*Task prompt:* The answer is a stretch of the material below, returned exactly: the line containing "Все площадки (54, 1827)", the line containing "2 [tab] (52, 638)", and all lines between.

*Provided records:*
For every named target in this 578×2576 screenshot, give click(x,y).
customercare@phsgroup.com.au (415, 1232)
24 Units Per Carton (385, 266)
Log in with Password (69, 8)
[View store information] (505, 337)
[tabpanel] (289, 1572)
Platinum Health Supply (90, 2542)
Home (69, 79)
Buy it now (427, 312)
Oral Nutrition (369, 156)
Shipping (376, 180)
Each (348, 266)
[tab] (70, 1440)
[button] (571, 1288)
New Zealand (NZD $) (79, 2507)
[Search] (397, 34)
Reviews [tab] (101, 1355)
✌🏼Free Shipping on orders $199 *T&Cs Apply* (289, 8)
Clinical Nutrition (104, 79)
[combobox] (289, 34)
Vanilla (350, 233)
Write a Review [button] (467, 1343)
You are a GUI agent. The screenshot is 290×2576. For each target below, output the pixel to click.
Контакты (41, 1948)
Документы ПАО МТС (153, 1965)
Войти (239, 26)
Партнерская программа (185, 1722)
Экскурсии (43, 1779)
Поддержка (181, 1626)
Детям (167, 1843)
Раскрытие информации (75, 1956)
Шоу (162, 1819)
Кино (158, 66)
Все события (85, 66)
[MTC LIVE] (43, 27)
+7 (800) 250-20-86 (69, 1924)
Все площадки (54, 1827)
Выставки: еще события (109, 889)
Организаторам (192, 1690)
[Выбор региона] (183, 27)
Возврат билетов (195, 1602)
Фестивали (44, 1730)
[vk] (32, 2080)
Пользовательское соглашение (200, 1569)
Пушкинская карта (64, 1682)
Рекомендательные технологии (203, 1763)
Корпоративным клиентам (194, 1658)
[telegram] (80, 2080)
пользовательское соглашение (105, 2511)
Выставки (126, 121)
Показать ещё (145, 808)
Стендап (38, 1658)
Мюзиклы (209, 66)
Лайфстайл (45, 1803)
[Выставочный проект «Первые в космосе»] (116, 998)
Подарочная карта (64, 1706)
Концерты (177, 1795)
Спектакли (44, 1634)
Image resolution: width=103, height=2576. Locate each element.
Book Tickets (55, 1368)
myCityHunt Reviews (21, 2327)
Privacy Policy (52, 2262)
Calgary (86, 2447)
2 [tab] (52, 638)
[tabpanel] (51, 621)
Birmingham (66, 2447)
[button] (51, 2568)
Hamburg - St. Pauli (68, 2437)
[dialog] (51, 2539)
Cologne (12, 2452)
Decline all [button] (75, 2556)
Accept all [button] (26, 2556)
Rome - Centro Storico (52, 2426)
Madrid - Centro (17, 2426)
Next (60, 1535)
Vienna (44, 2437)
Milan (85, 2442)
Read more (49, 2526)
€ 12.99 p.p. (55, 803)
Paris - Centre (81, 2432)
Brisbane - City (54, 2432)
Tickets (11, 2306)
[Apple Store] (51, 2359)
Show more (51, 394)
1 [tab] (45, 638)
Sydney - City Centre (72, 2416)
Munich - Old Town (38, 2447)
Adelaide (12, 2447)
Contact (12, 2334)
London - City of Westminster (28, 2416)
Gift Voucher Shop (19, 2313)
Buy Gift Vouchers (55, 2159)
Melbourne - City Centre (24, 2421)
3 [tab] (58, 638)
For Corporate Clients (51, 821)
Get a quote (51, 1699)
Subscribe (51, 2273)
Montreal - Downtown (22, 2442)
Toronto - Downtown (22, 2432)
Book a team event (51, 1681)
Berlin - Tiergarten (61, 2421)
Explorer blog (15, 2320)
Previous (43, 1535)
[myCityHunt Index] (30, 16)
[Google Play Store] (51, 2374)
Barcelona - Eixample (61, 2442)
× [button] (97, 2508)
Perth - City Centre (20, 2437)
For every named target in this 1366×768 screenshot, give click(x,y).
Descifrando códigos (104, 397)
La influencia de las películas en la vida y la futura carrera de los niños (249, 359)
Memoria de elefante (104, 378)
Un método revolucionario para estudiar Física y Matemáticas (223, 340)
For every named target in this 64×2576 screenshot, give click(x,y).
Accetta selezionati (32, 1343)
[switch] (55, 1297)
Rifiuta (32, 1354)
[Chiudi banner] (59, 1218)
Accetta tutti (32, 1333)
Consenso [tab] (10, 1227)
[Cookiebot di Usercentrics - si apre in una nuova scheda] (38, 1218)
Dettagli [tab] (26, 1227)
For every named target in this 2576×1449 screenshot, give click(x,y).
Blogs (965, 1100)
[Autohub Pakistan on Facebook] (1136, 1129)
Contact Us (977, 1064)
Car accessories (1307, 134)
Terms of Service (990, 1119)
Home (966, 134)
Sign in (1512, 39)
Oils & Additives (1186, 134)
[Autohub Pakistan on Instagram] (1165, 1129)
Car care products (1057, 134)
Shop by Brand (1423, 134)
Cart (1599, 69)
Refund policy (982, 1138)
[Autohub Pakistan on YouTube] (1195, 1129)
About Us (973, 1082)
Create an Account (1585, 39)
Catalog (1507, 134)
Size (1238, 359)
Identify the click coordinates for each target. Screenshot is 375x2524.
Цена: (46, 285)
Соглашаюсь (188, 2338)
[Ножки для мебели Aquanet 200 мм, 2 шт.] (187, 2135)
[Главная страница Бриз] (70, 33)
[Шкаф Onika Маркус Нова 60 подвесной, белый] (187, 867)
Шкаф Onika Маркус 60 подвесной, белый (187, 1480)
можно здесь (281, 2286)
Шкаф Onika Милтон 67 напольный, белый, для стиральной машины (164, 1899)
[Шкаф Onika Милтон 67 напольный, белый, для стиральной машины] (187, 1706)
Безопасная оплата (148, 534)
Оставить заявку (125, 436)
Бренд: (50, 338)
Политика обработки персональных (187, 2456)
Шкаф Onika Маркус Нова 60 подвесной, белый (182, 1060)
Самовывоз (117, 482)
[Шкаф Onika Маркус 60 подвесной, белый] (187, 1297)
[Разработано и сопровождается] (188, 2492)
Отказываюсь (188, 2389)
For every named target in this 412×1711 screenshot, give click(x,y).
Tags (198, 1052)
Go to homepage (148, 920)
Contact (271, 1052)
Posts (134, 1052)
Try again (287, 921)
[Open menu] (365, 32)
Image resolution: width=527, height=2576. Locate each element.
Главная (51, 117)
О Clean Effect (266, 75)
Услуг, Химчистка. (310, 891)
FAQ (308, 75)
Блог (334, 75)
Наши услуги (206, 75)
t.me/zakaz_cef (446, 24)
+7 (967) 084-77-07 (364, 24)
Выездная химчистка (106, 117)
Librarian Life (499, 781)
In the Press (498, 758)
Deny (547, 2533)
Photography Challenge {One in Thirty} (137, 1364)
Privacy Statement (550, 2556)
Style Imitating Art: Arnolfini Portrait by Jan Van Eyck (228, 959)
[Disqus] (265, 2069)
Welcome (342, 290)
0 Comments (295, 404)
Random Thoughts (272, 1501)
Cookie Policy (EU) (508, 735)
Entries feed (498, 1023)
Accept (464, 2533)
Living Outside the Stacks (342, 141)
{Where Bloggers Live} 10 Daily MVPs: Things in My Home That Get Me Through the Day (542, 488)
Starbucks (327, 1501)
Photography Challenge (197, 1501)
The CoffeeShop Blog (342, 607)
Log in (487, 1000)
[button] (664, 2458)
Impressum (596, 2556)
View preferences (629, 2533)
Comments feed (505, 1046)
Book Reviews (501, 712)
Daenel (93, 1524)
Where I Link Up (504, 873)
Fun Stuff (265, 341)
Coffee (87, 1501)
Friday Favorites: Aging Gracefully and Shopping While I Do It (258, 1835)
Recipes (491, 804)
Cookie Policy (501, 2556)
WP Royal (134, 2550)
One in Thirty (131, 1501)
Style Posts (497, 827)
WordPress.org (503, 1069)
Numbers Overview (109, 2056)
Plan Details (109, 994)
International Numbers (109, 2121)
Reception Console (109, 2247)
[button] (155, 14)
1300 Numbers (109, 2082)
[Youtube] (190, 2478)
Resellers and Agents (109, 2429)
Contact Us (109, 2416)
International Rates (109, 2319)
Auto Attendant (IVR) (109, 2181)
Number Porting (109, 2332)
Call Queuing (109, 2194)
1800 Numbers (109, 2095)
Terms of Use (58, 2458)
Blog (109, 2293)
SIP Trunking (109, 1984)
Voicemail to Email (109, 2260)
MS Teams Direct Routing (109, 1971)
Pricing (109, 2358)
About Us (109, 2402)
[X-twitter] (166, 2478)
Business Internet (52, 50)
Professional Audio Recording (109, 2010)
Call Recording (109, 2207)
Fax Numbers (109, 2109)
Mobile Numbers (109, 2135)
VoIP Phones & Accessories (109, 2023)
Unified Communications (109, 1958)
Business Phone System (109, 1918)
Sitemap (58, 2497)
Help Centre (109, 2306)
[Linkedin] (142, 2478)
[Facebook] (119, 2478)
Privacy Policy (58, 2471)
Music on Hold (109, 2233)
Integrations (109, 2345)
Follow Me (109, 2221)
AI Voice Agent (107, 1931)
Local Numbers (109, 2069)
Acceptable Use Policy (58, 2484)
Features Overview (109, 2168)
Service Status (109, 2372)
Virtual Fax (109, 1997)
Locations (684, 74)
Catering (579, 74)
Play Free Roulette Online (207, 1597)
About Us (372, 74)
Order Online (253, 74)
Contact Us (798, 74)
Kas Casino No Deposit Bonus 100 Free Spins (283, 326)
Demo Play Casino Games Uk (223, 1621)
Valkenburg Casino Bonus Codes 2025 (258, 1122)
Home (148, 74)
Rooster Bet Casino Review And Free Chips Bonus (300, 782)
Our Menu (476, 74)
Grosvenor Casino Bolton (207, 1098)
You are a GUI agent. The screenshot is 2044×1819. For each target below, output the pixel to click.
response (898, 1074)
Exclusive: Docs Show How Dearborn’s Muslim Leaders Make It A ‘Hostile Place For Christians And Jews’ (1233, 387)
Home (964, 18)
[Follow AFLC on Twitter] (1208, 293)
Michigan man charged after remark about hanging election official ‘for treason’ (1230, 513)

*Task answer:*
Все площадки (54, 1827)
Выставки: еще события (109, 889)
Организаторам (192, 1690)
[Выбор региона] (183, 27)
Возврат билетов (195, 1602)
Фестивали (44, 1730)
[vk] (32, 2080)
Пользовательское соглашение (200, 1569)
Пушкинская карта (64, 1682)
Рекомендательные технологии (203, 1763)
Корпоративным клиентам (194, 1658)
[telegram] (80, 2080)
пользовательское соглашение (105, 2511)
Выставки (126, 121)
Показать ещё (145, 808)
Стендап (38, 1658)
Мюзиклы (209, 66)
Лайфстайл (45, 1803)
[Выставочный проект «Первые в космосе»] (116, 998)
Подарочная карта (64, 1706)
Концерты (177, 1795)
Спектакли (44, 1634)
Image resolution: width=103, height=2576. Locate each element.
Book Tickets (55, 1368)
myCityHunt Reviews (21, 2327)
Privacy Policy (52, 2262)
Calgary (86, 2447)
2 [tab] (52, 638)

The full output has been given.